Toward Autonomous Miniature Rotorcrafts in Cluttered Environments for Scene Understanding
Miniature rotorcrafts, such as the Quadrotor aerial vehicles, are emerging as a popular platform for unmanned aerial vehicle (UAV) research due to their structural simplicity and small form factor, their ability to carry relatively large payload, and their VTOL (Vertical Take Off and Landing) capability and high maneuverability. They have been used in many military and civilian applications, such as data and image acquisition of targets and affected areas, target localization and tracking, map building, deployment of instrumentation, terrain and utilities inspection, disaster monitoring, environmental surveillance, search and rescue, law enforcement, aerial mapping, traffic surveillance, and cinematography.
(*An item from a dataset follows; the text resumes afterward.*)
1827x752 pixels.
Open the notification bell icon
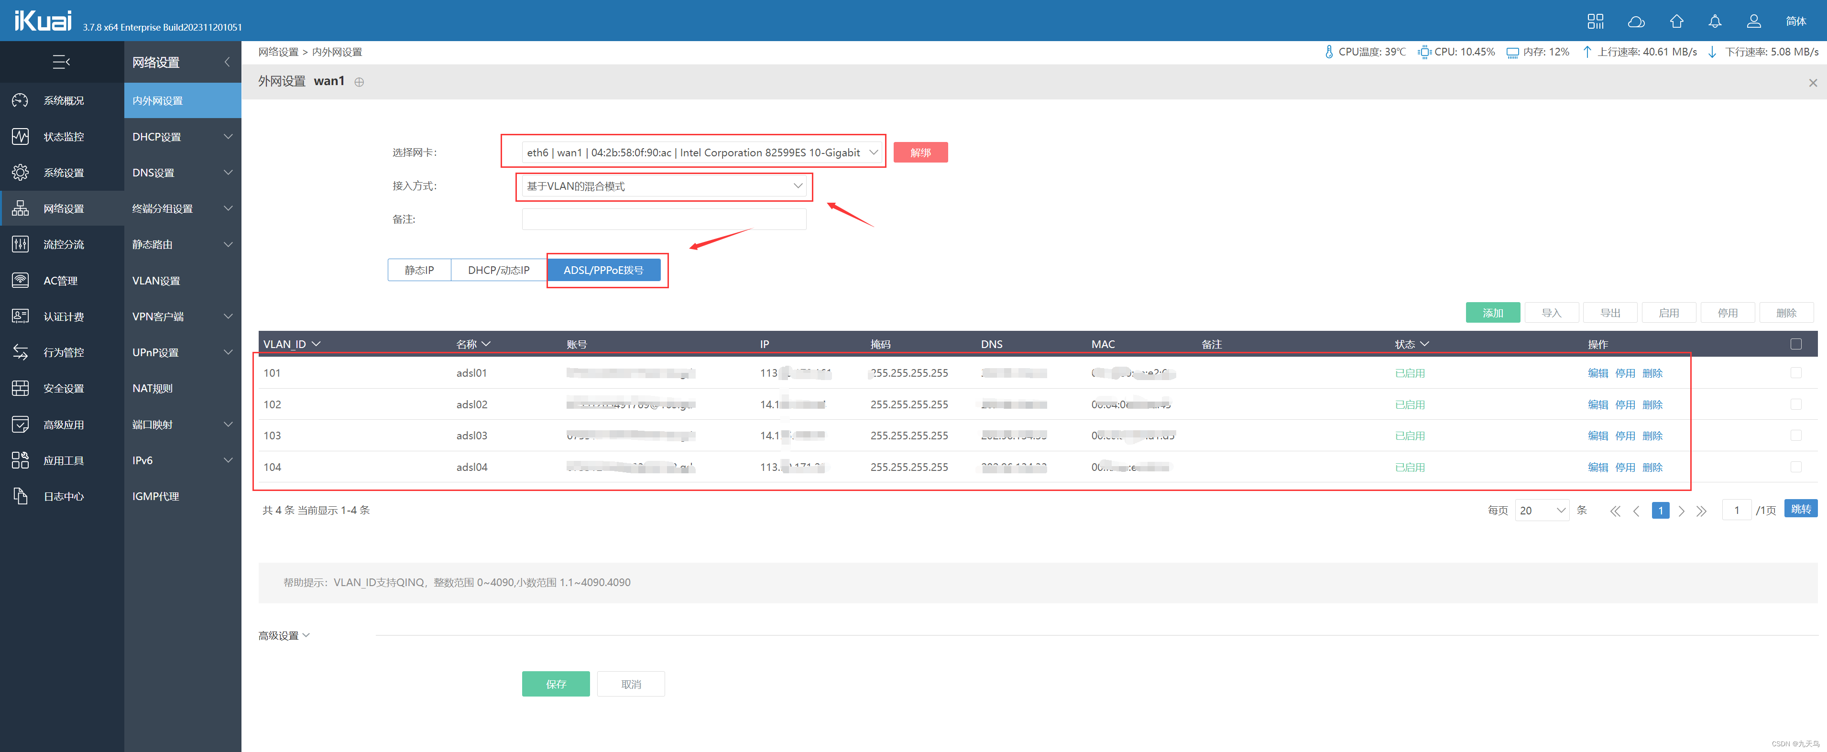1714,21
The objectives of this project are to 1) develop control and navigation algorithms for small scale rotorcrafts to autonomously explore cluttered and obstacle-dense environments via multi-modal sensing; 2) develop innovative approaches for target detection and 3D scene understanding using spatiotemporal image analysis; 3) develop a miniature rotorcraft experimental platform to test and verify the proposed methods.
This project is supported by Army Research Office under Grant No. W911NF0910565
PI: Jizhong Xiao, Co-PI: Yingli Tian
The CityFlyer project was built on a modified Ascending Technologies Pelican Quadrotor Helicopter as a R&D platform to evalaute methods and techniques for 3D mapping and navigation. The CCNY Robotics Lab has developed many software drivers/tools for MAV navigation, visual odometry, 3D SLAM and contributed software packages to ROS.org community (http://www.ros.org/wiki/ccny-ros-pkg), including the AscTec flight control drivers, computer vision and visual odometry stacks, laser scanner tools, Kinect drivers, and ground station interface, which has benefited many research groups worldwide.